In its way, though, the gravitas 2001: A Space Odyssey earned upon its release and which has stuck with it since is as genuine an article as you're like to find. Not many movies - scifi or otherwise - pull that off. Not many movies have the guts to drop exposition and dialog in favor of imagery and impressionism and still manage to convey their meaning in quite the same way. The movie is singular in its ambitions and achievements, full stop.

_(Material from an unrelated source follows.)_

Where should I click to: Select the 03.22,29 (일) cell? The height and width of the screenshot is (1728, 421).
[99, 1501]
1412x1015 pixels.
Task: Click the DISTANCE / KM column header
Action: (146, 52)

On a closing note - the movie does answer the question of the Fermi Paradox in perhaps the most satisfying of all ways. The aliens are out there, and they're waiting, but they've basically set a multi-part puzzle for us to solve before we can begin our discussion, or the conversation won't make any sense, anyway. And that, alone, is the sort of way we should be thinking of seeking and striving - that we need to keep reaching forward instead of turning inward and upon ourselves.